= Pierangelo Summa =

Italian thestre director, artist, puppeteer (1947–2015)

Pierangelo Summa (19 August 1947 – 15 July 2015) also known as Piero Summa, was an Italian theatre director, theatre masks creator, and puppeteer.

==Biography==
Born in Como, Italy, he is mostly known in Europe. Even if he can be considered as one of the leaders of the Italian theater movement of the 1970s, for his puppets, commedia dell'arte masks and theatre directing, he mainly became known in France from the 1980s on, and even more after his death in 2015, when his work was rediscovered and brought to light by his son, Robin Summa.

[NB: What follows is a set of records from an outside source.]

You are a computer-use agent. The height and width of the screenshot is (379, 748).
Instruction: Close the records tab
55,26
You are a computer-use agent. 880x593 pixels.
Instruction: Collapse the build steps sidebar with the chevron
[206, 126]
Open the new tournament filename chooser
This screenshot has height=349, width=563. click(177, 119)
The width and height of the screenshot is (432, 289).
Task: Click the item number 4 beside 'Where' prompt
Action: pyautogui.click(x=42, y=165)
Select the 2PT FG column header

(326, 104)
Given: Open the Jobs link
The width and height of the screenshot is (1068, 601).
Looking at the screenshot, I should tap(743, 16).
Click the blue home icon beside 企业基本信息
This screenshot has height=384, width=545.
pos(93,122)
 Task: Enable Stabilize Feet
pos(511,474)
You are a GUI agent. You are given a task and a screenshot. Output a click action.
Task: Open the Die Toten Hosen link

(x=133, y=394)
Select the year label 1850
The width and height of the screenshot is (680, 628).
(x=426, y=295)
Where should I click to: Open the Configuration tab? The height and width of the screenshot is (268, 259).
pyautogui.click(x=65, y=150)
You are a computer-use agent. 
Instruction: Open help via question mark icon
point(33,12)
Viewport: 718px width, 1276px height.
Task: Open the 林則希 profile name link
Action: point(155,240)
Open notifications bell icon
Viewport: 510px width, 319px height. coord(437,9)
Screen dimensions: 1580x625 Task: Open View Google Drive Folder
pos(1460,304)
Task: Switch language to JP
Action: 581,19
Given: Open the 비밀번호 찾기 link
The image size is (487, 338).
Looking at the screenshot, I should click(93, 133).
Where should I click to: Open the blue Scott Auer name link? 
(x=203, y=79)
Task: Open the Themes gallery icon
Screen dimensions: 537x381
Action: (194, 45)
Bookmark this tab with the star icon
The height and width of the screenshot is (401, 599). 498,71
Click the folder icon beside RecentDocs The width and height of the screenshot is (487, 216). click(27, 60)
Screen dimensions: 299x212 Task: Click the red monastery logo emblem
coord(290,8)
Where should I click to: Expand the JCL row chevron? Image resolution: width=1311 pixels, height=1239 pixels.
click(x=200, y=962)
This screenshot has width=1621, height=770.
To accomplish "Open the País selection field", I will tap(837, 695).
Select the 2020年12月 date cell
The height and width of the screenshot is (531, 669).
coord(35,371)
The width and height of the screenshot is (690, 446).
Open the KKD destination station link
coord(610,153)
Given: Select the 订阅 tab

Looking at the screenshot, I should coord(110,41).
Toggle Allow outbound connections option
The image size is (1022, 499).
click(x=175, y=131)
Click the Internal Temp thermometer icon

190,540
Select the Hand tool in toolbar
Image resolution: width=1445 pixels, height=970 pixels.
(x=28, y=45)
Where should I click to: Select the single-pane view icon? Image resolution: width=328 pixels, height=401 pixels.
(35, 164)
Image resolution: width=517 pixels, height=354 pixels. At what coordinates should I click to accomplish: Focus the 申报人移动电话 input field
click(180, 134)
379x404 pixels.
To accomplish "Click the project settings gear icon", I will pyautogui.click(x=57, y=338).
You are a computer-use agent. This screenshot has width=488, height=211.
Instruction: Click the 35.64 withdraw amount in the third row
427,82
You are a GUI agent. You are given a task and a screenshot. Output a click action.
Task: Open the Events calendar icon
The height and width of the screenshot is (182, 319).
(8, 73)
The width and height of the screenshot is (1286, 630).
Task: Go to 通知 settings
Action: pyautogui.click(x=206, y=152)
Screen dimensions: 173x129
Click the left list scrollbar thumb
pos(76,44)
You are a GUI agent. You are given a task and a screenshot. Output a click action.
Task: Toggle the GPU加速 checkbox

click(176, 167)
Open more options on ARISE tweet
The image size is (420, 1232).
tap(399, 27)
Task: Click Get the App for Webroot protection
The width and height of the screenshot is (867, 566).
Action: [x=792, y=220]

Summa first started his activity by participating in a few puppet troupes, one of which, La Gabbia dei Giupitt, animated the television show Il Giudice di Roccastorta on Swiss television Radiotelevisione svizzera (RSI) in 1977.

In the 1990s, his work progressively became more and more concentrated on theatre directing, in France, Italy, but also Germany, Lebanon or Georgia.

Since 2019, his son, Robin Summa, took over his commedia dell'arte masks creation in Naples, Italy, where he opened a shop dedicated to theatre masks' crafting, La maschera è libertà.

He also edited some writings and lessons of his father in Italy. The book has the same title as the shop.

Summa died in Paris, France.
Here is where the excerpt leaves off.